Rule #8 If You Don’t Have an Ugly Friend With You, You’re The Ugly Friend
Fetching females collect them like so many beat-up plastic barrettes under a vanity chest, and will look at you and your surrounding friends in the same manner. If the majority of your friends look suave and dapper, it’s best to hang out with them on off nights and make an acquaintance with someone who has a growth on their neck, supplemental nostril, or similar deformity that will draw more attention to your own beauty. Granted, inner beauty may be important, but who are we kidding? If women were drawn to boys with flippers, we’d be sanding off our forearms right now.
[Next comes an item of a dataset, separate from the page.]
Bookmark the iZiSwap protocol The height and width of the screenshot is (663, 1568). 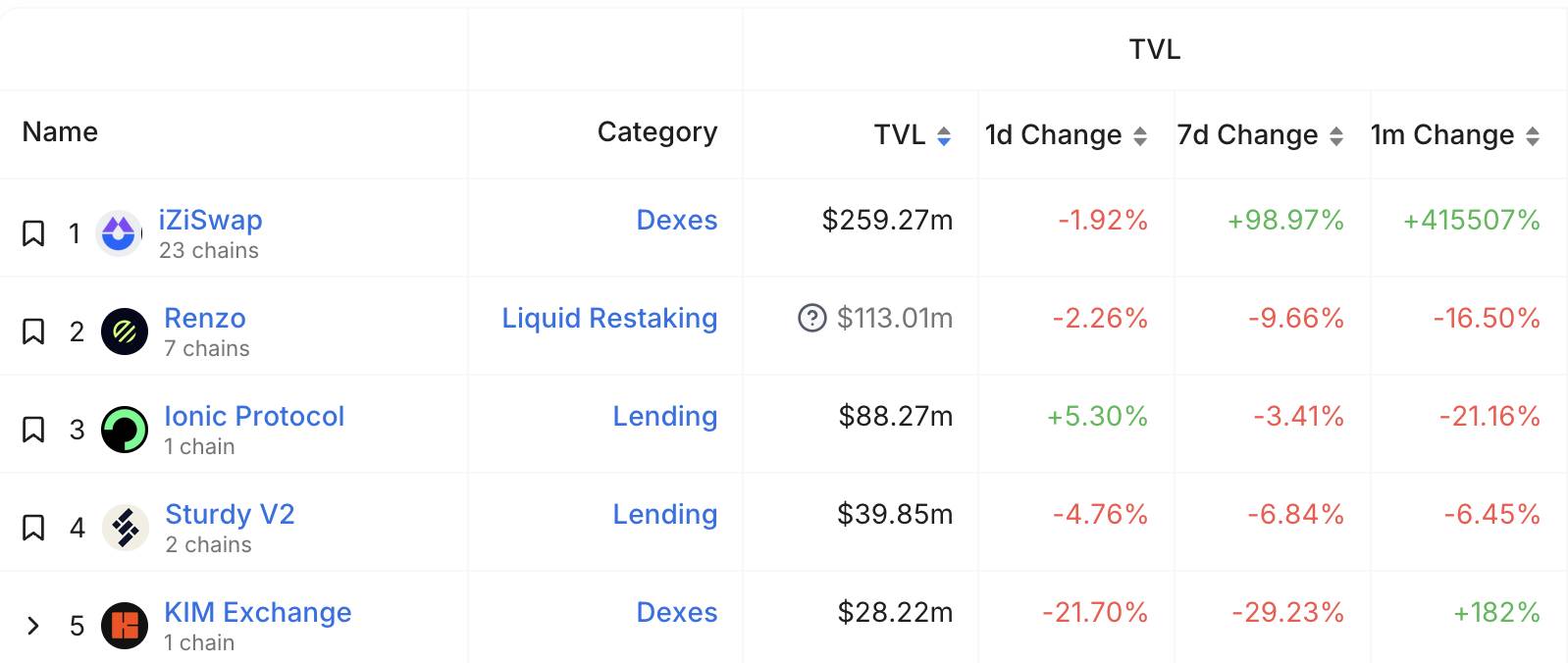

Rule #9 The Sensitive Male Schtick Stopped Working About Five Years Ago
Now that everyone has the hang of it, the knack to understanding ‘where she’s coming from’ and how you ‘know how tough it must be to find your individuality in a male dominated world’ in addition to the way you ‘have psychological water retention that makes you feel psychically bloated in a succinctly feminine manner’, nobody cares. As a man, pretending to be responsive to other’s needs is about as current as wearing platform shoes and a tie wider than Marlon Brando. It’s a fake out to our natural instinct, namely conquering and plundering. You know it, they know it, and there’s no use trying to dress up your approach by limpening your wrist and discussing the crying jags you had while watching a Sandra Bullock movie. Masculinity is in, thank God, because we’re not very good at anything else.
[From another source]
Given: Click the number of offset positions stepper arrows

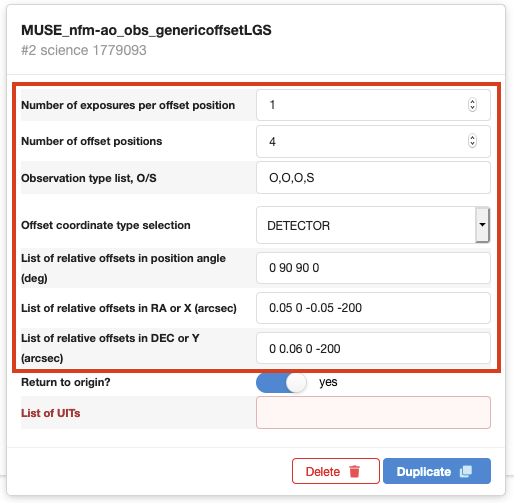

Rule #10 Lie About Your Job, Even If You Have A Good Job (And You Probably Don’t)
That’s right, I’m an analyst for one of the city’s largest subsidiary brokerages. I handle off-shore accounts when I’m not cramming for my LSAT’s. You may not believe this, but I’m an advisor for one of the lesser Popes, it’s not really a big thing. You get the picture. Just as decoys reinforce the fact that you can behave yourself in the presence of the opposite sex, a fake job can be save you from a raving psychopath, as well as reel in the abundantly plastic persons you may be in the mood for. Leprechauns are easier to spot than anything vaguely truthful in the small talk that sifts through the air in a crowded club, so why should you be any different? After all, perhaps you actually did have some government stealth jet experience in a former life and you’re simply getting in touch with that.